Texte de départ ▸
Il fut pendant des années la voix du 20 heures de TF1. Journaliste humaniste, présentateur vedette du journal télévisé dans les années 1970, Roger Gicquel est décédé samedi 06 mars 2010 des suites d’un infarctus.

Un parcours hors des sentiers battus

L’icône du 20 heures de TF1 a eu un parcours atypique. D’abord steward au sein de la compagnie UTA avant d’embrasser une carrière de comédien, ce n’est qu’au début des années 1960 que Roger Gicquel est devenu journaliste. Localier au Parisien Libéré dès 1961, il a pratiqué le terrain et ainsi apprit à connaître les gens durant sept ans. « La vie des gens l’intéressait » ajoute Patrick Poivre D’Arvor au micro de RTL. Il a intégré en 1971 le service d’information de l’Unicef, où il a travaillé deux ans en tant que consultant. Encouragé par Roland Dhordain, Roger Gicquel s’est ensuite essayé à la radio en présentant la revue de presse de France-Inter (1968-1973), dont il est devenu grand reporter à partir de 1969. Dès 1973, Gicquel a occupé le poste de directeur de l’information de l’ORTF jusqu’à son éclatement en 1974.

Mais, sa renommée, Roger Gicquel la doit au journal télévisé de TF1 où il fut nommé présentateur en 1975. Il est devenu la première « star » de l’information et a créé un JT novateur, très personnalisé, à la demande de TF1, à l’époque en pleine concurrence avec Antenne 2. À la Revue-Médias en 2007, il résumait : « montrez le même homme chaque soir à la même heure pendant des années et il devient automatiquement une célébrité ! » Après six années, gêné par sa notoriété et las de devoir présenter chaque soir un nouveau malheur, le présentateur a décidé d’arrêter le JT.

Contenu des données ▸
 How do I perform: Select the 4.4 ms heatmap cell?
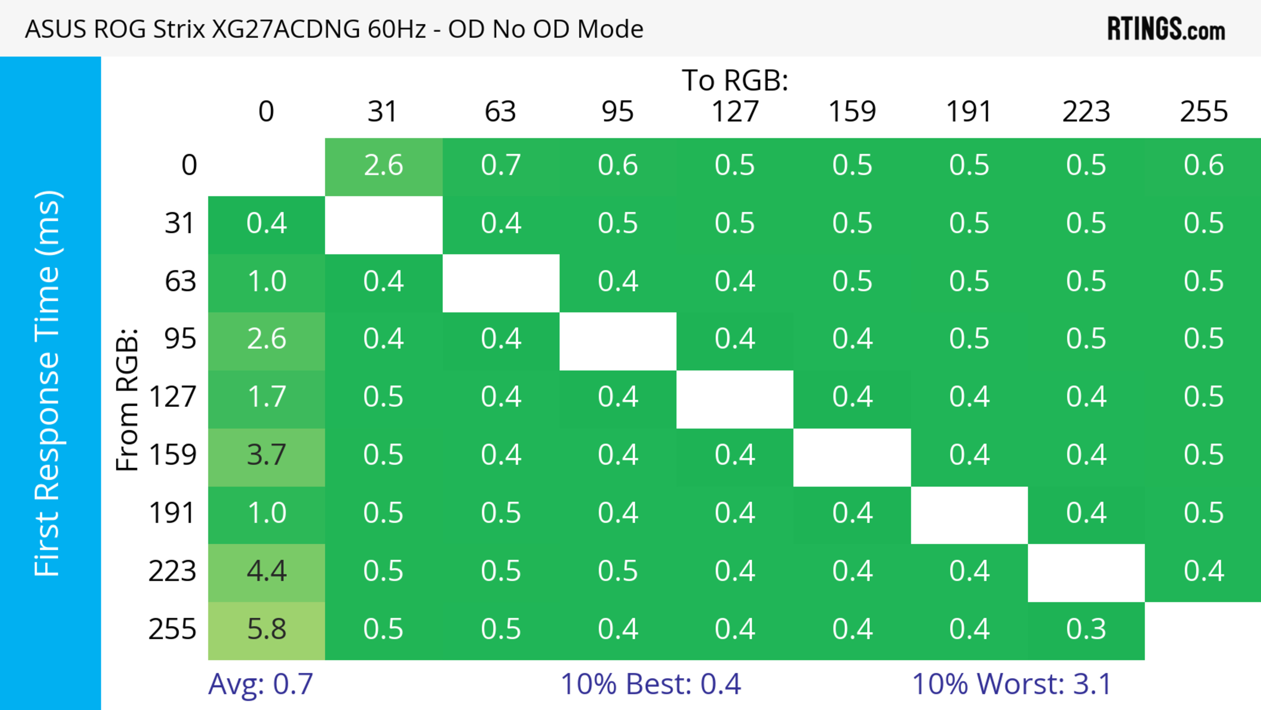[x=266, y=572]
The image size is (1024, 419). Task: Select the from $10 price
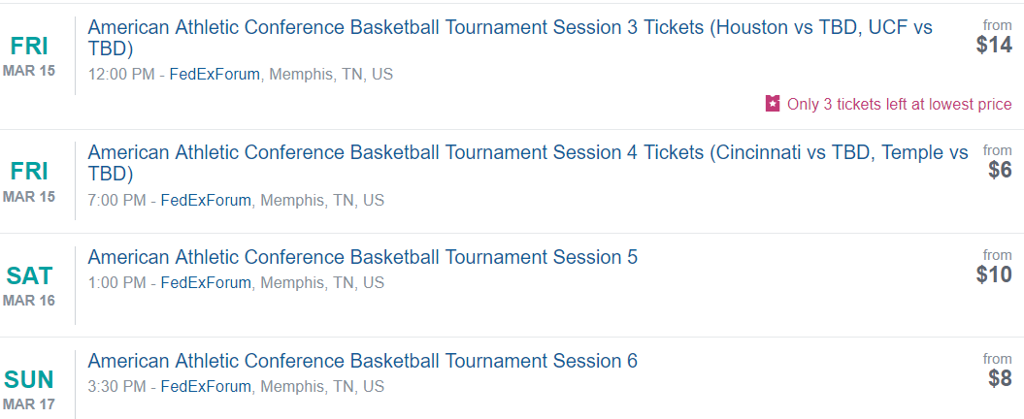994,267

Exercices à faire ▸
A: Pour chaque affirmation, dites si elle correspond au texte sur Roger Gicquel en répondant par oui ou par non, et citez les mots du texte qui le montrent. (i) Roger Gicquel a été steward avant de devenir comédien. (ii) Il a été nommé présentateur du journal de TF1 en 1971. (iii) Il a quitté le JT au bout de dix ans.
B: Mettez à jour le passage du texte sur Roger Gicquel qui commence par les mots contenant « Il fut pendant » et se termine par « suites d’un infarctus. », en remplaçant « présentateur vedette » par « présentateur phare ».

Corrigé des exercices ▸
A:
(i) Oui : « D’abord steward au sein de la compagnie UTA avant d’embrasser une carrière de comédien ».
(ii) Non : « où il fut nommé présentateur en 1975 ».
(iii) Non : « Après six années, gêné par sa notoriété et las de devoir présenter chaque soir un nouveau malheur, le présentateur a décidé d’arrêter le JT ».

B:
Il fut pendant des années la voix du 20 heures de TF1. Journaliste humaniste, présentateur phare du journal télévisé dans les années 1970, Roger Gicquel est décédé samedi 06 mars 2010 des suites d’un infarctus.